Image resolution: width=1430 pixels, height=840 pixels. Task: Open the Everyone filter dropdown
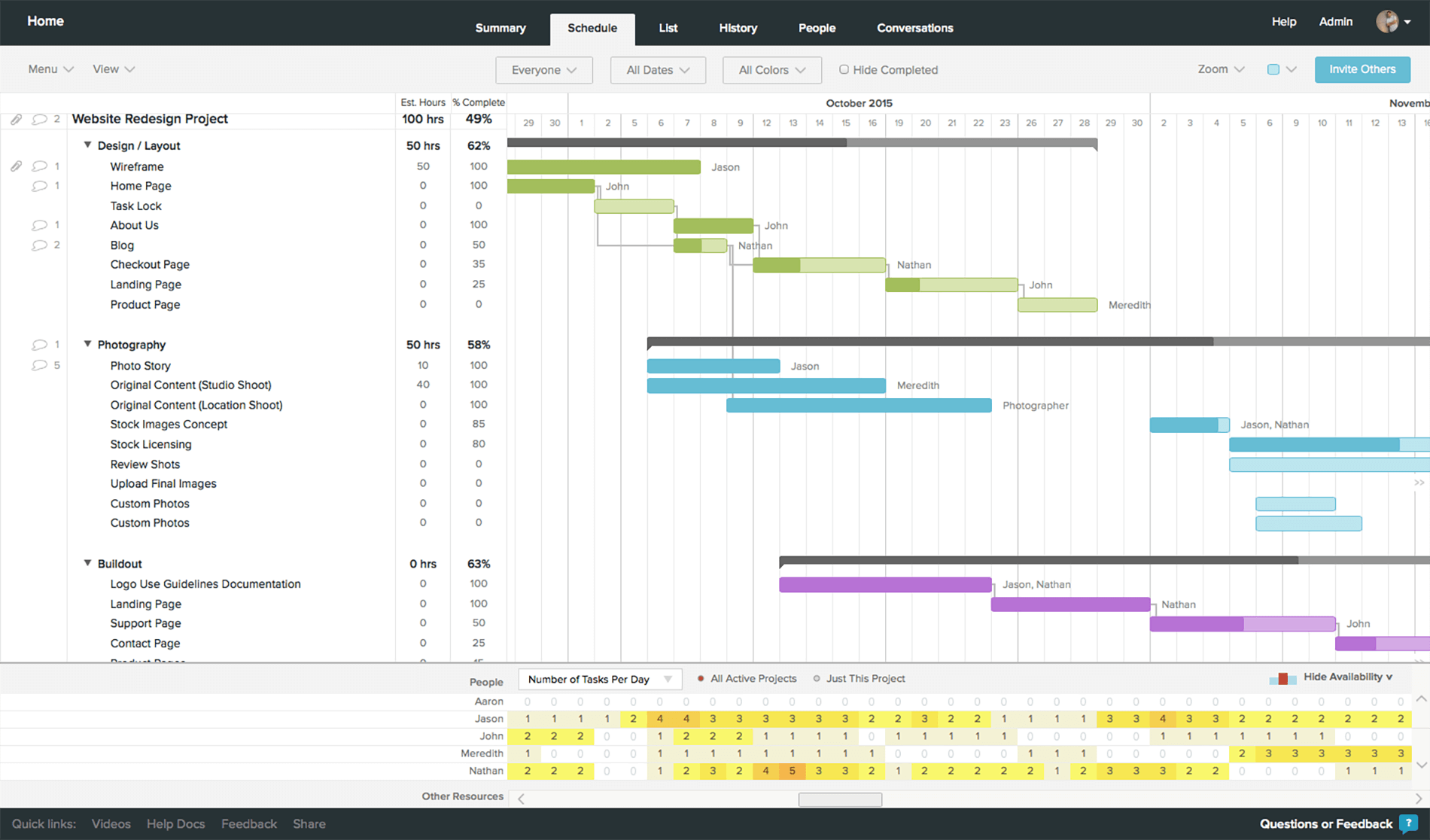pyautogui.click(x=543, y=70)
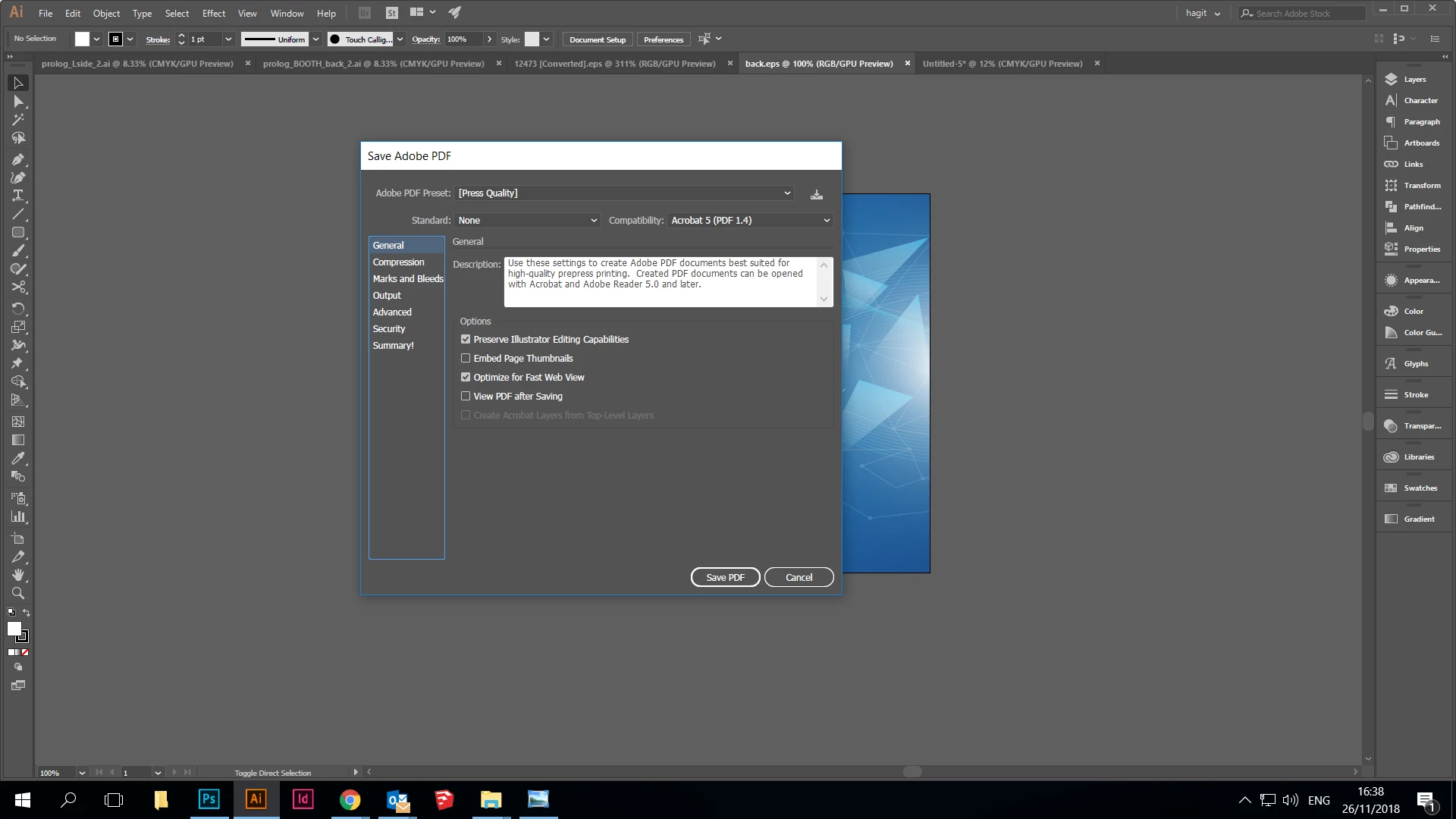Image resolution: width=1456 pixels, height=819 pixels.
Task: Expand the Compatibility dropdown
Action: [750, 221]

────────────────

TO DO | Without including any picture, write out the material above exactly.

EXPECTED OUTPUT |
Image resolution: width=1430 pixels, height=840 pixels. Task: Open the Everyone filter dropdown
pyautogui.click(x=543, y=70)
Image resolution: width=1456 pixels, height=819 pixels.
Task: Expand the Compatibility dropdown
Action: [750, 221]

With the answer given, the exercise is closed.